Book Description
First Published in 1967. Routledge is an imprint of Taylor & Francis, an informa company.
Author : Topsell
Publisher : Routledge
Page : 348 pages
File Size : 18,2 MB
Release : 2016-06-11
Category : History
ISBN : 113662757X
First Published in 1967. Routledge is an imprint of Taylor & Francis, an informa company.
Author : Urs Leu
Publisher : BRILL
Page : 345 pages
File Size : 34,14 MB
Release : 2008-06-30
Category : History
ISBN : 9047433505
The Swiss physician and polymath Conrad Gessner (1516-1565) was one of the most prominent scientists of the early modern period and wrote numerous important works. During the last two decades were discovered nearly 400 titles from his private library. They give an interesting insight into his interests and his sources.

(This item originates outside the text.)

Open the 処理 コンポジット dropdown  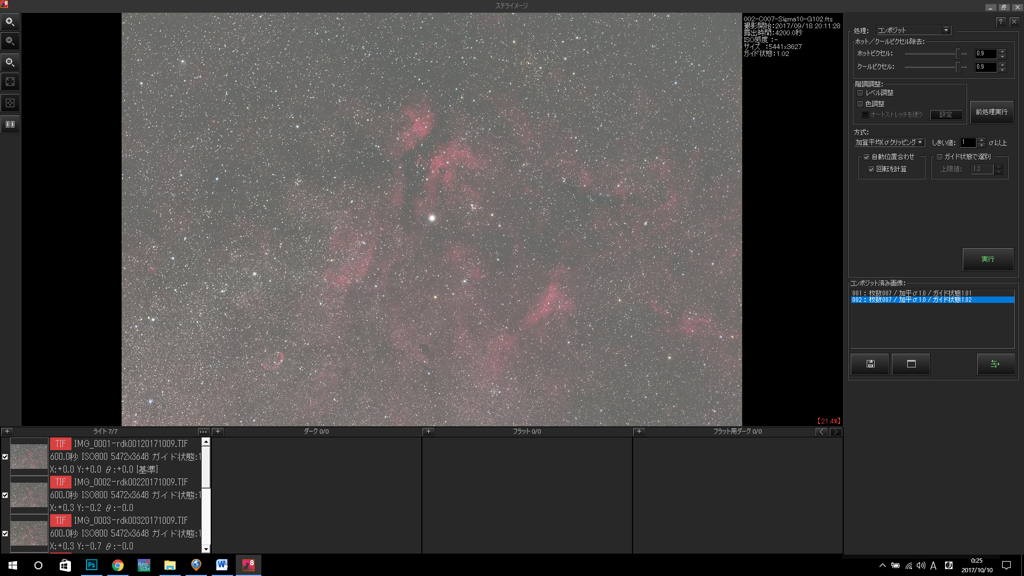pos(914,30)
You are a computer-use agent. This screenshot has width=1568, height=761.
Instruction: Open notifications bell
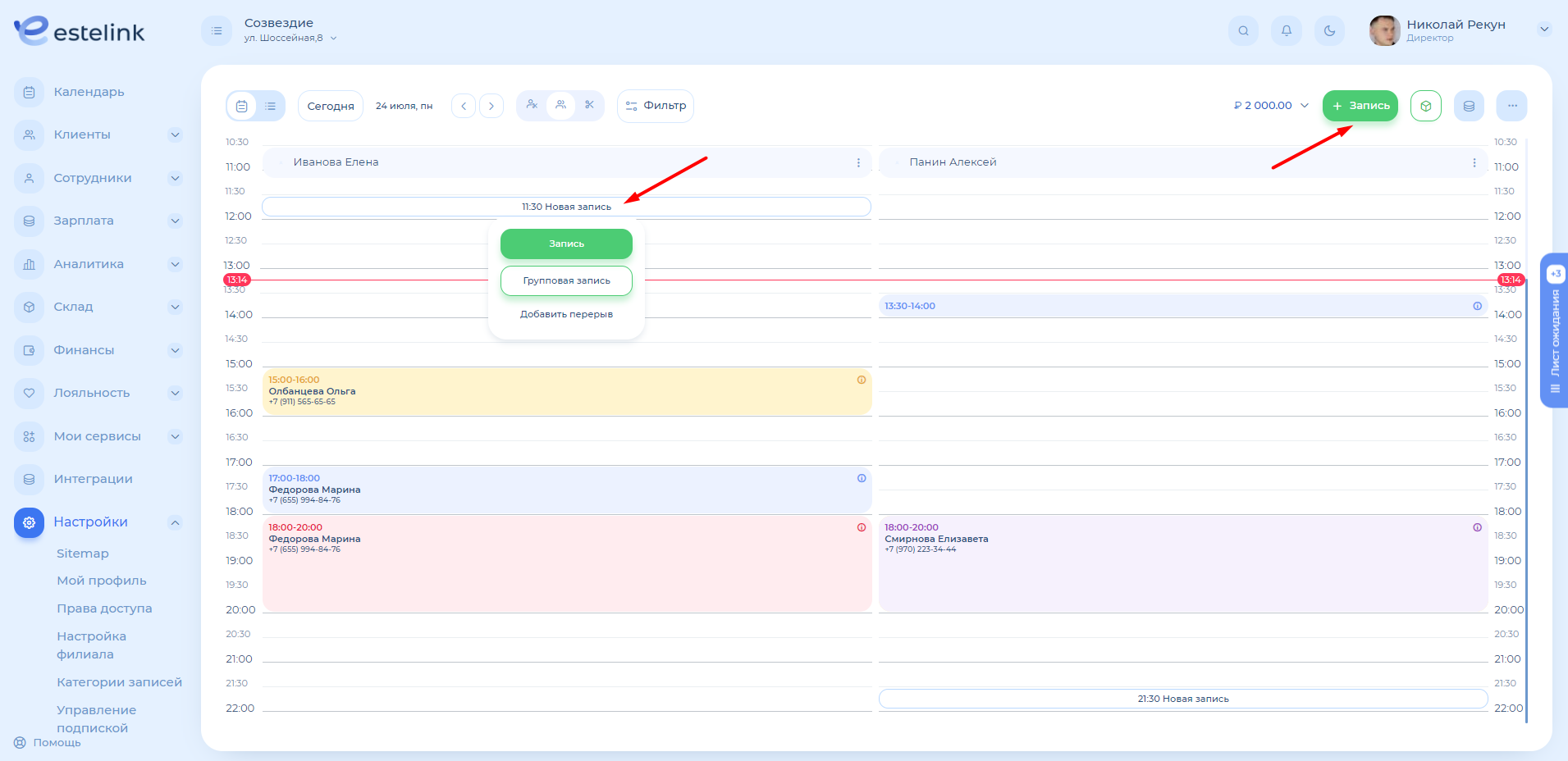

The present book contains not only an introduction and a catalogue of these books, but also inventories of the lost works as well as the still extant and lost manuscripts possessed by Gessner. They open the door to Gessner's study and to the intellectual world of a fascinating Renaissance scholar.
Author : Helen Anne Curry
Publisher : Cambridge University Press
Page : 683 pages
File Size : 33,78 MB
Release : 2018-11-22
Category : Nature
ISBN : 131651031X
Explores the development of natural history since the Renaissance and contextualizes current discussions of biodiversity.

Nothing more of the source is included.